__Stated goal__: Please format every line of the records below as a JSON list of strings, one string per line, leaving out any blank lines.

__Exercise materials__:
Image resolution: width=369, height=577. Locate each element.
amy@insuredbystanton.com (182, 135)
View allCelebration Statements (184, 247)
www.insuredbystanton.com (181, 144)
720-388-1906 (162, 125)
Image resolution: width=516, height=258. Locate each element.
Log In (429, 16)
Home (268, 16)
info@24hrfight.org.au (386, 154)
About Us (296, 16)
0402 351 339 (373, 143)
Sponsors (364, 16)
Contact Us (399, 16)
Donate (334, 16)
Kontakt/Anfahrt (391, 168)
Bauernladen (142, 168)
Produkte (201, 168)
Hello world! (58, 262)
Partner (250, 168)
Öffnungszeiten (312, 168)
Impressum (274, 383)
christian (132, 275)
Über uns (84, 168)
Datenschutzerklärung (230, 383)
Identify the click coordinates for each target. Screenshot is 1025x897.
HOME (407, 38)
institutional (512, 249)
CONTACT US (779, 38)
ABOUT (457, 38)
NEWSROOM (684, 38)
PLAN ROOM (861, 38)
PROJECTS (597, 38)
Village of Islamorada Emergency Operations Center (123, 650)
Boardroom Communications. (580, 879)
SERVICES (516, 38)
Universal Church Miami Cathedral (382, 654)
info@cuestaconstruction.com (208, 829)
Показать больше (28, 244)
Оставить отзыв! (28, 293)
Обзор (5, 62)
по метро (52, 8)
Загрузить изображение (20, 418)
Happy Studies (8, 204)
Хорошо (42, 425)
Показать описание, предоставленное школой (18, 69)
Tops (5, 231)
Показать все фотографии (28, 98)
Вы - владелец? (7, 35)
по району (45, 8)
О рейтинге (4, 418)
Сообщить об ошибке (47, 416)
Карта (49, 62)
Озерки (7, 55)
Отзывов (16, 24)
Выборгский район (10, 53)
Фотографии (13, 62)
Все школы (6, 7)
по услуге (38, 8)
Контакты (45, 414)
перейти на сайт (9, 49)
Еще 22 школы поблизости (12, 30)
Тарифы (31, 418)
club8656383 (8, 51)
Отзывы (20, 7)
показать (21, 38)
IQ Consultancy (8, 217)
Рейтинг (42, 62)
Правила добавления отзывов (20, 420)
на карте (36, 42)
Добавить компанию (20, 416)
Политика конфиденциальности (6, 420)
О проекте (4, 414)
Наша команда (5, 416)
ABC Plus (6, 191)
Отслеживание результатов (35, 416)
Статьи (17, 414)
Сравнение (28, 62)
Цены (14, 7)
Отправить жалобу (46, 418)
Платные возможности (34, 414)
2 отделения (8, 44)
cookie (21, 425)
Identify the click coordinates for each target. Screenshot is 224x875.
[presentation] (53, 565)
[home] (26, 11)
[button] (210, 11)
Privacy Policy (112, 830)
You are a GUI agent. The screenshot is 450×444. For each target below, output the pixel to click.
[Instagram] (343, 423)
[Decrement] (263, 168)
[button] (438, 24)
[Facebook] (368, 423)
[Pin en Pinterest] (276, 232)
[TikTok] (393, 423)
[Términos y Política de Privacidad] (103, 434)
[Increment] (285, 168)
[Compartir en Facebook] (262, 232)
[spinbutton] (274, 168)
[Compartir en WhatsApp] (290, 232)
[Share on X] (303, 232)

__Written response__:
[
  "Image resolution: width=369, height=577. Locate each element.",
  "amy@insuredbystanton.com (182, 135)",
  "View allCelebration Statements (184, 247)",
  "www.insuredbystanton.com (181, 144)",
  "720-388-1906 (162, 125)",
  "Image resolution: width=516, height=258. Locate each element.",
  "Log In (429, 16)",
  "Home (268, 16)",
  "info@24hrfight.org.au (386, 154)",
  "About Us (296, 16)",
  "0402 351 339 (373, 143)",
  "Sponsors (364, 16)",
  "Contact Us (399, 16)",
  "Donate (334, 16)",
  "Kontakt/Anfahrt (391, 168)",
  "Bauernladen (142, 168)",
  "Produkte (201, 168)",
  "Hello world! (58, 262)",
  "Partner (250, 168)",
  "Öffnungszeiten (312, 168)",
  "Impressum (274, 383)",
  "christian (132, 275)",
  "Über uns (84, 168)",
  "Datenschutzerklärung (230, 383)",
  "Identify the click coordinates for each target. Screenshot is 1025x897.",
  "HOME (407, 38)",
  "institutional (512, 249)",
  "CONTACT US (779, 38)",
  "ABOUT (457, 38)",
  "NEWSROOM (684, 38)",
  "PLAN ROOM (861, 38)",
  "PROJECTS (597, 38)",
  "Village of Islamorada Emergency Operations Center (123, 650)",
  "Boardroom Communications. (580, 879)",
  "SERVICES (516, 38)",
  "Universal Church Miami Cathedral (382, 654)",
  "info@cuestaconstruction.com (208, 829)",
  "Показать больше (28, 244)",
  "Оставить отзыв! (28, 293)",
  "Обзор (5, 62)",
  "по метро (52, 8)",
  "Загрузить изображение (20, 418)",
  "Happy Studies (8, 204)",
  "Хорошо (42, 425)",
  "Показать описание, предоставленное школой (18, 69)",
  "Tops (5, 231)",
  "Показать все фотографии (28, 98)",
  "Вы - владелец? (7, 35)",
  "по району (45, 8)",
  "О рейтинге (4, 418)",
  "Сообщить об ошибке (47, 416)",
  "Карта (49, 62)",
  "Озерки (7, 55)",
  "Отзывов (16, 24)",
  "Выборгский район (10, 53)",
  "Фотографии (13, 62)",
  "Все школы (6, 7)",
  "по услуге (38, 8)",
  "Контакты (45, 414)",
  "перейти на сайт (9, 49)",
  "Еще 22 школы поблизости (12, 30)",
  "Тарифы (31, 418)",
  "club8656383 (8, 51)",
  "Отзывы (20, 7)",
  "показать (21, 38)",
  "IQ Consultancy (8, 217)",
  "Рейтинг (42, 62)",
  "Правила добавления отзывов (20, 420)",
  "на карте (36, 42)",
  "Добавить компанию (20, 416)",
  "Политика конфиденциальности (6, 420)",
  "О проекте (4, 414)",
  "Наша команда (5, 416)",
  "ABC Plus (6, 191)",
  "Отслеживание результатов (35, 416)",
  "Статьи (17, 414)",
  "Сравнение (28, 62)",
  "Цены (14, 7)",
  "Отправить жалобу (46, 418)",
  "Платные возможности (34, 414)",
  "2 отделения (8, 44)",
  "cookie (21, 425)",
  "Identify the click coordinates for each target. Screenshot is 224x875.",
  "[presentation] (53, 565)",
  "[home] (26, 11)",
  "[button] (210, 11)",
  "Privacy Policy (112, 830)",
  "You are a GUI agent. The screenshot is 450×444. For each target below, output the pixel to click.",
  "[Instagram] (343, 423)",
  "[Decrement] (263, 168)",
  "[button] (438, 24)",
  "[Facebook] (368, 423)",
  "[Pin en Pinterest] (276, 232)",
  "[TikTok] (393, 423)",
  "[Términos y Política de Privacidad] (103, 434)",
  "[Increment] (285, 168)",
  "[Compartir en Facebook] (262, 232)",
  "[spinbutton] (274, 168)",
  "[Compartir en WhatsApp] (290, 232)",
  "[Share on X] (303, 232)"
]